In the text on Septuaginta: A Reader's Edition, copy word for word the passage from "- In order to" to "ease of reading.".

■ **Source text**:
----------

Back Cover Blurb1
- Septuaginta: A Reader’s Edition offers the complete text of the Greek Old Testament as it appears in the Rahlfs-Hanhart revised Septuaginta, laid out in a clear and readable format.
- All deuterocanonical books are included, as well as all double-texts, which are presented on facing pages for easy textual comparison.
- In order to facilitate natural and seamless reading of the text, every word occurring 100 times or fewer in the Rahlfs-Hanhart text (excluding proper names) ― as well as every word that occurs more than 100 times in the Rahlfs-Hanhart text but fewer than 30 times in the Greek New Testament ― is accompanied by a footnote that provides a contextual gloss for the word and (for verbs only) full parsing.
- Additionally, an appendix provides a complete alphabetized list of common vocabulary (namely, all the words that are not accompanied by a footnote), with glosses and (as applicable) comparison of a word’s usage in the Septuagint to its usage in the New Testament.
- All poetry is distinguished typographically from prose and divided into individual lines for ease of reading.
- All of these combined features will make Septuaginta: A Reader’s Edition an indispensable resource for biblical scholars and an excellent tool for improving one’s comprehension of the Greek language. In addition to the attractive and high-quality binding, each volume will include two ribbon markers.
Amazon Customer Review
- The font is excellent. The paper is first class and thick, like a book, not shear like some Bibles. The authors left more than adequate room in the margin for notes.
- The authors' schema for which words to identify is good. They add a short glossary at the end for more frequently used words.
- For books like Jeremiah, it would have helped to have a code to the more general text since there are considerable variances in chapter and verse numbering and comparison is difficult.
- Both volumes are over 2" thick so they are large books.
- The topic titles, "Israel's Unfaithfulness Punished," "God's Response," "False Prophets Condemned," and so forth are in English, which is largely a matter of preference.

----------

■ **Information shown**:
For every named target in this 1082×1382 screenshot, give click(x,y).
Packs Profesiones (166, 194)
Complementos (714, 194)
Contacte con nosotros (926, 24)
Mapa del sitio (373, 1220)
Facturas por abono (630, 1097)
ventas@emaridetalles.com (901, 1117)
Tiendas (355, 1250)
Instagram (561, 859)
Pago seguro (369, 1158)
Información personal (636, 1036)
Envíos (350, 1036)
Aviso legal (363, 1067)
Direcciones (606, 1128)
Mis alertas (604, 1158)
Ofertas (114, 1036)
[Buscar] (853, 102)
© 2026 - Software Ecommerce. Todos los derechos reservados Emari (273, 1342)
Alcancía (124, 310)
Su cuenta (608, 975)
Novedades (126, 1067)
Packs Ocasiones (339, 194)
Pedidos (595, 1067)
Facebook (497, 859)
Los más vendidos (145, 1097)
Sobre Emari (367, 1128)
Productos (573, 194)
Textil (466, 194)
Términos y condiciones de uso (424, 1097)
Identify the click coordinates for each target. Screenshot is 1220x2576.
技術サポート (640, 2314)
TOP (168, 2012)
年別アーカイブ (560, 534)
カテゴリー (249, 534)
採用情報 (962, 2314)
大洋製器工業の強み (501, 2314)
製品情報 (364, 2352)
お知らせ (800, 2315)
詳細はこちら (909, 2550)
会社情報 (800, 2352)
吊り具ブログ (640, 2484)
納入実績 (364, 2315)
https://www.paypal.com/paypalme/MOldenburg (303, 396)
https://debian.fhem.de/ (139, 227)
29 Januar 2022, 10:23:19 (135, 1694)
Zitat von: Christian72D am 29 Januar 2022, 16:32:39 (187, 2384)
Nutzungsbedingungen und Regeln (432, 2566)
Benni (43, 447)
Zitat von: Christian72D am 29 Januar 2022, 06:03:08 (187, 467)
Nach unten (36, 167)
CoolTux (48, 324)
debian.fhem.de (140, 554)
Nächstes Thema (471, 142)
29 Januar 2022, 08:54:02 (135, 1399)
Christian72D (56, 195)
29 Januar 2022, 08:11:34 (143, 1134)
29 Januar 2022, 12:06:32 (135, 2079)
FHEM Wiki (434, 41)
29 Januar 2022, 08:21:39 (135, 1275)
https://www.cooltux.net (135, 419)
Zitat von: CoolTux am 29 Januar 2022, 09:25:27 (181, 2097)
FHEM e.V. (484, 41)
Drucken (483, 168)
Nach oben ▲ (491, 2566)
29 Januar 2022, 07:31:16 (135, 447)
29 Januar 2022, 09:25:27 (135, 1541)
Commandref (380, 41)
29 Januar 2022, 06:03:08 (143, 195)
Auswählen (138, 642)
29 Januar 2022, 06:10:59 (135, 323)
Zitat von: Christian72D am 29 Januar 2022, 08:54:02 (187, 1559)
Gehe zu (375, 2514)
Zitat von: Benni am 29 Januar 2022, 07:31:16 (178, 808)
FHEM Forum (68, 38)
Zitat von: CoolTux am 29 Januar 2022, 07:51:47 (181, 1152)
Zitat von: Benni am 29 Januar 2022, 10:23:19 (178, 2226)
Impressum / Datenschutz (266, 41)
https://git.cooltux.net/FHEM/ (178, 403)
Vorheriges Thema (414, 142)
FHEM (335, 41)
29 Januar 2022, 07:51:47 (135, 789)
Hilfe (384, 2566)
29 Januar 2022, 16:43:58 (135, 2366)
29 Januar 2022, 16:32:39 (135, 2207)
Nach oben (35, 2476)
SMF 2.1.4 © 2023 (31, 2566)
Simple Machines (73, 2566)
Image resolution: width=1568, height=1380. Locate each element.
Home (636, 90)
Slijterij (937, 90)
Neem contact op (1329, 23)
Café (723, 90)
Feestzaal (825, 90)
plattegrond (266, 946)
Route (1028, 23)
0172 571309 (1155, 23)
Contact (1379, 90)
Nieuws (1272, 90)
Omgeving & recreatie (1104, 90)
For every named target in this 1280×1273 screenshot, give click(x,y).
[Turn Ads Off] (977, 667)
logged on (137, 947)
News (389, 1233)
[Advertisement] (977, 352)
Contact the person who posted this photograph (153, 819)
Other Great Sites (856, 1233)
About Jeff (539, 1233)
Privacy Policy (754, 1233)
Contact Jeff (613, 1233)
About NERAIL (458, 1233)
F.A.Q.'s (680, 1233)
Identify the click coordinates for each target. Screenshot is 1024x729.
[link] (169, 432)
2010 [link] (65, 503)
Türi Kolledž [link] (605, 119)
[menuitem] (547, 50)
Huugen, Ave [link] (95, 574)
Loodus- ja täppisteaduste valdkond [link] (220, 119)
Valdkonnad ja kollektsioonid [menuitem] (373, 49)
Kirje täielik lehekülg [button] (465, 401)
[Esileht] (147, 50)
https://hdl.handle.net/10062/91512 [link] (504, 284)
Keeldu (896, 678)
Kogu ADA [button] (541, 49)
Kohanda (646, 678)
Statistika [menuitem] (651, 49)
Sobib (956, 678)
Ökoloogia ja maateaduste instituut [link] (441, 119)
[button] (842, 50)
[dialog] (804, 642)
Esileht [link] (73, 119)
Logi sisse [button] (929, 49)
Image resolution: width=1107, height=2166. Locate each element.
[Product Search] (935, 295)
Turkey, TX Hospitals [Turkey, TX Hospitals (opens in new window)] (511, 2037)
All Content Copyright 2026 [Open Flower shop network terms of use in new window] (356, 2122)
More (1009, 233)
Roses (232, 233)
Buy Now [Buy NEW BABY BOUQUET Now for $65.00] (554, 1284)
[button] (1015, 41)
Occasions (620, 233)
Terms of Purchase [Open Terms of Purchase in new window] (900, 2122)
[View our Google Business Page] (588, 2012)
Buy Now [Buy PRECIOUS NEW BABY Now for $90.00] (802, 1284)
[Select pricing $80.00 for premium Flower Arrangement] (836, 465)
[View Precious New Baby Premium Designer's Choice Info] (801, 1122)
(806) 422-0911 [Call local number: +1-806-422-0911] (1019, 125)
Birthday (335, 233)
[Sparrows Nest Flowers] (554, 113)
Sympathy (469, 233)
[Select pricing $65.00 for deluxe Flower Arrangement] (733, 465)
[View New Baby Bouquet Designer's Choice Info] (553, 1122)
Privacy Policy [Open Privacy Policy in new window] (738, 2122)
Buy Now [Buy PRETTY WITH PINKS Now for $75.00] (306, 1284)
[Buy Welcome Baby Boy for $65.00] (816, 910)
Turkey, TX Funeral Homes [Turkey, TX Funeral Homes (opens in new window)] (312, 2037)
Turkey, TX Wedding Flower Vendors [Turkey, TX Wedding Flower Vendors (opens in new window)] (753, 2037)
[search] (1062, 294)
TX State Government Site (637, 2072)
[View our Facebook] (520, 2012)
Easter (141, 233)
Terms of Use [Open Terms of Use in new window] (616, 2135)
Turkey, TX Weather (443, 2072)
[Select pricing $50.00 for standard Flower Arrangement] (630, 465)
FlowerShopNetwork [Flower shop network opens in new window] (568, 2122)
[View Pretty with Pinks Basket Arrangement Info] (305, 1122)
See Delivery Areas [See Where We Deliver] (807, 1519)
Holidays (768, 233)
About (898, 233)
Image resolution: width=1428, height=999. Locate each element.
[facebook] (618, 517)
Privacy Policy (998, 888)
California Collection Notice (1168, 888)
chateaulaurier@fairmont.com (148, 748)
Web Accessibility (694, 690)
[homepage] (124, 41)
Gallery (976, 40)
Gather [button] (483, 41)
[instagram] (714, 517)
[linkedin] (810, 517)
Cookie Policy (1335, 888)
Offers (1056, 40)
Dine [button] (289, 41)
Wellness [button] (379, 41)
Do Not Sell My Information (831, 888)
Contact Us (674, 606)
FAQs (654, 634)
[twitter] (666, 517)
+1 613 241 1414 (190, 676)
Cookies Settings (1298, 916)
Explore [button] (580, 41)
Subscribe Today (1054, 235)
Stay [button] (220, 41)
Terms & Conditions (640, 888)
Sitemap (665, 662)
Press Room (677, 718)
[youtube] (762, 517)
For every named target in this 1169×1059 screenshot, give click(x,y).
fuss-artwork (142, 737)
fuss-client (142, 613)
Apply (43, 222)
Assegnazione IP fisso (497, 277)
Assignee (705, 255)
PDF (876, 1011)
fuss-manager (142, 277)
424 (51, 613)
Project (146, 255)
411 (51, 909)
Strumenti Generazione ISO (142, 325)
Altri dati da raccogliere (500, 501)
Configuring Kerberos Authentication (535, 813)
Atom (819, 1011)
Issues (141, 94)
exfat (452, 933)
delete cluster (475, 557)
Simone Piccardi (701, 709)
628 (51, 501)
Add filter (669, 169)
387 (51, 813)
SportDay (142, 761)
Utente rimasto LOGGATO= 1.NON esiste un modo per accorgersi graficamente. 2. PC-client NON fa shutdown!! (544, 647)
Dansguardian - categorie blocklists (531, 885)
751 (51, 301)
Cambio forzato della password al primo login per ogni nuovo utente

----------

■ **Exercise output**:
- In order to facilitate natural and seamless reading of the text, every word occurring 100 times or fewer in the Rahlfs-Hanhart text (excluding proper names) ― as well as every word that occurs more than 100 times in the Rahlfs-Hanhart text but fewer than 30 times in the Greek New Testament ― is accompanied by a footnote that provides a contextual gloss for the word and (for verbs only) full parsing.
- Additionally, an appendix provides a complete alphabetized list of common vocabulary (namely, all the words that are not accompanied by a footnote), with glosses and (as applicable) comparison of a word’s usage in the Septuagint to its usage in the New Testament.
- All poetry is distinguished typographically from prose and divided into individual lines for ease of reading.